I decided that language arts class was the place for SSR. Revolutionary thought, huh? Well, it was pretty progressive here at my school; no one else was doing it! I began devoting 20-25 minutes of class time, one or two times a week to silent, independent reading. At the beginning of the school year, I set it up for the students. The expectation is that each of them will be reading a book independently at all times throughout the year. The SSR book is one of their choosing, and it can be fiction, non-fiction, a graphic novel, a collection of short stories- anything that's NOT the book we're reading for class at the time. I remind them many times at the beginning of the year that SSR is sustained (meaning you don't stop) silent (meaning you don't talk) reading (meaning that's the only activity you're doing at the time).
For the first couple of days, the kids didn't know what to do with themselves when I said it was SSR time. "You're really just giving us time to read on our own?" a particularly perplexed student asked. I told them that they could find a place for themselves anywhere in the room, as long as they were not distracting others. Kids nuzzled themselves into corners. Kids flattened themselves out on the floor. They took off their shoes.
And they read.
I have a pretty good selection of books in my classroom library, and of course, they can always go to the middle school library to check something out. Soon, SSR became time that they looked forward to, that they asked for and enjoyed. And I am convinced that part of what makes SSR so wonderful for them is that there's no reading log involved. They don't have to read a certain amount each week. They just read at their own pace. If they don't like the book they've picked up, they can put it back on the shelf and choose another. If it takes them a whole semester to read one Harry Potter book, that's fine. Many of them tell me that because of their incredibly hectic schedules, they don't have any time to read for pleasure outside of school, and SSR becomes the only fun reading outlet for them.
I am anticipating your questions and doubts. How do you have time in your curriculum to devote to SSR? The answer: I make time. Nothing is more important in a language arts classroom than getting the kids engaged in reading. How do you keep them from talking? The answer: They keep themselves from talking! Well, that's not entirely true; sometimes there's some whispering here or there, but it's easy enough to put an end to that. And your big question: How do you know they're actually reading anything?
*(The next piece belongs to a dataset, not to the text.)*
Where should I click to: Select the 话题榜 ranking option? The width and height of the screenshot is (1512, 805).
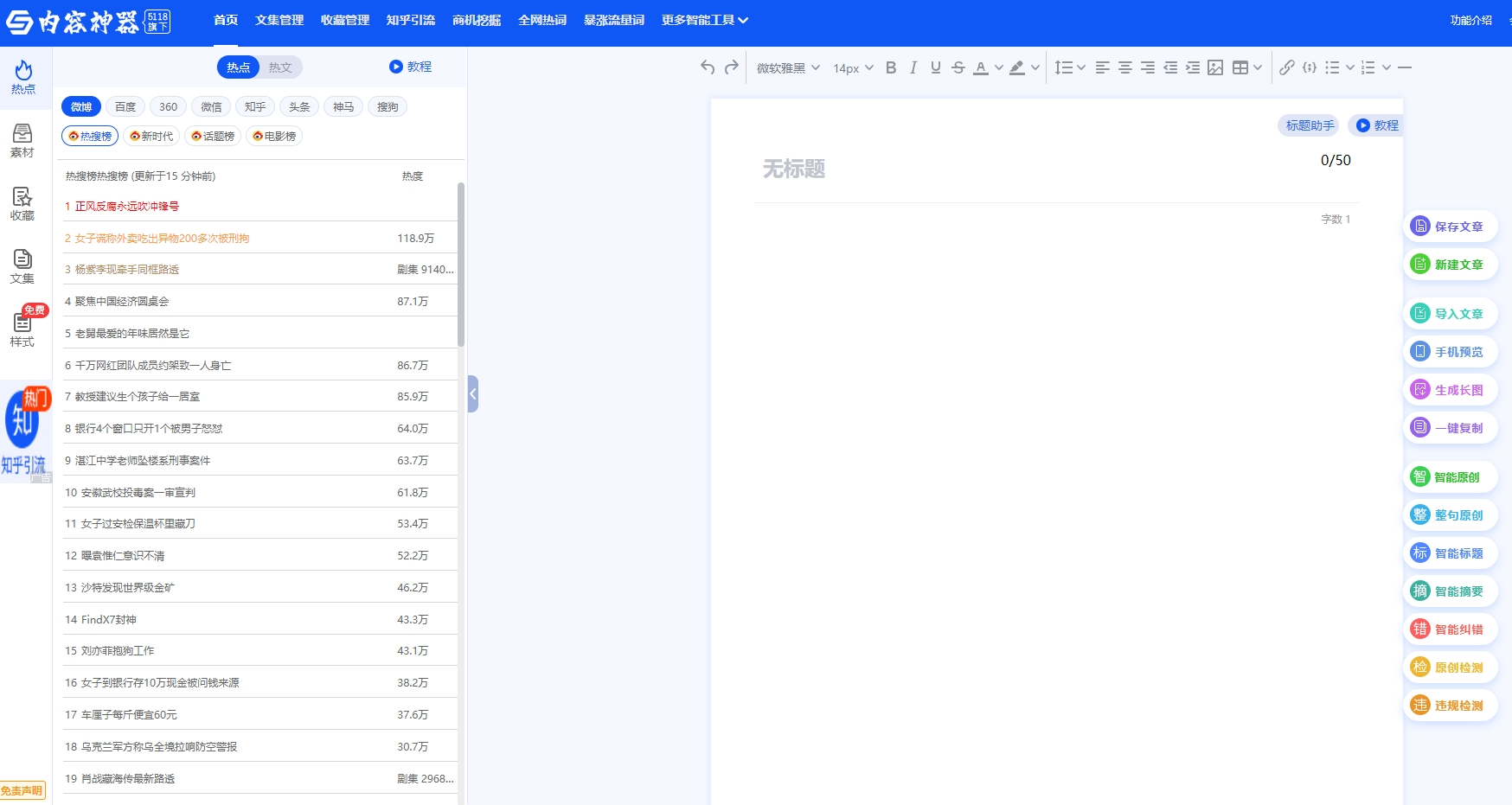pos(213,137)
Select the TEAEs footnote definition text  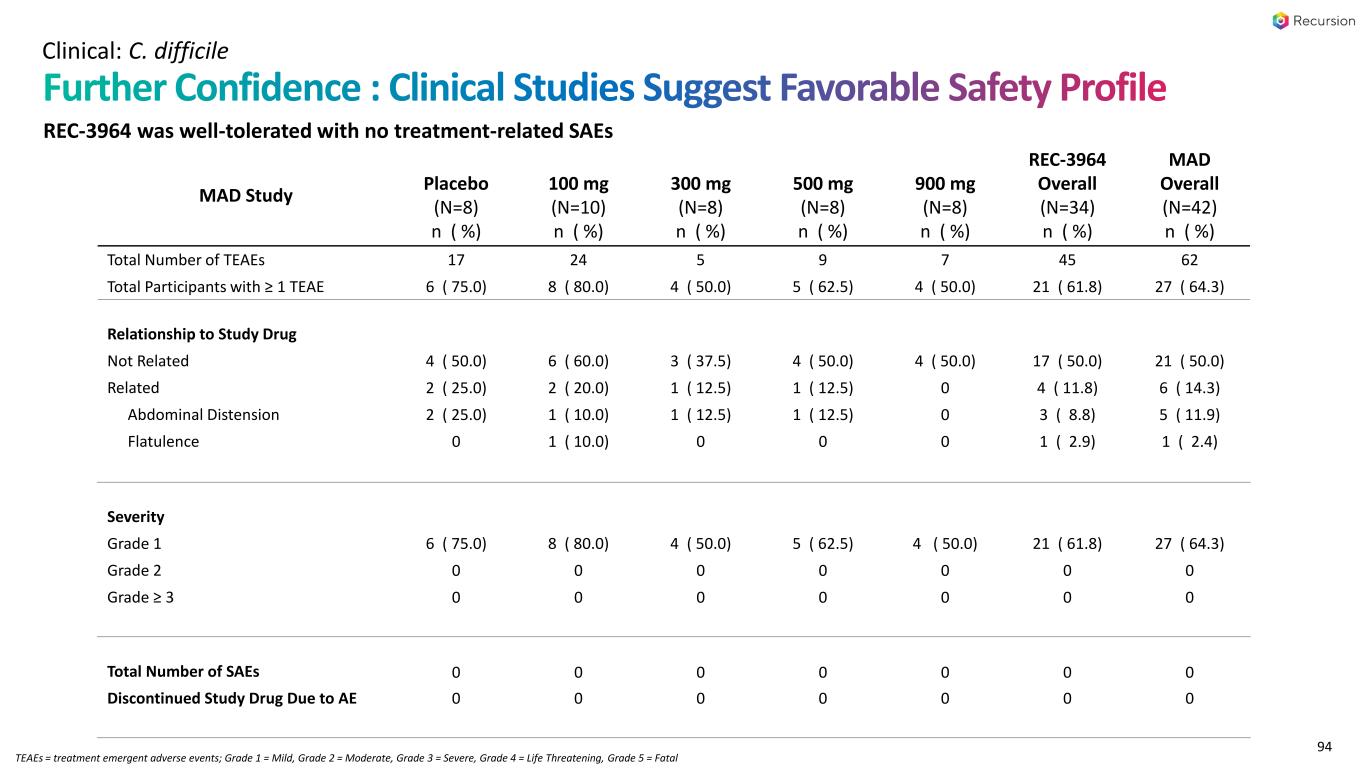[x=347, y=757]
This is where literature letters come in. I wish I could recall the text that introduced me to lit letters. It was long ago, that much I remember. Literature letters are friendly letters that the students write to me once or twice a quarter, telling me about their independent reading book. There is a very specific format that the students must adhere to: Download Lit letters. And I grade the letters on a rubric (Download Rubric- lit letters). Yes, the letters do get grades, which means the kids are more invested in the writing. It's really the only time they get to be informal in their writing. In addition to grading them, I write a short comment on every letter, something that connects us through the book they've chosen.
In the final paragraph of the lit letter, I ask students to tell me what I can help them with as far as their reading is concerned. The answer that I receive 90% of the time: Can you give us more SSR time?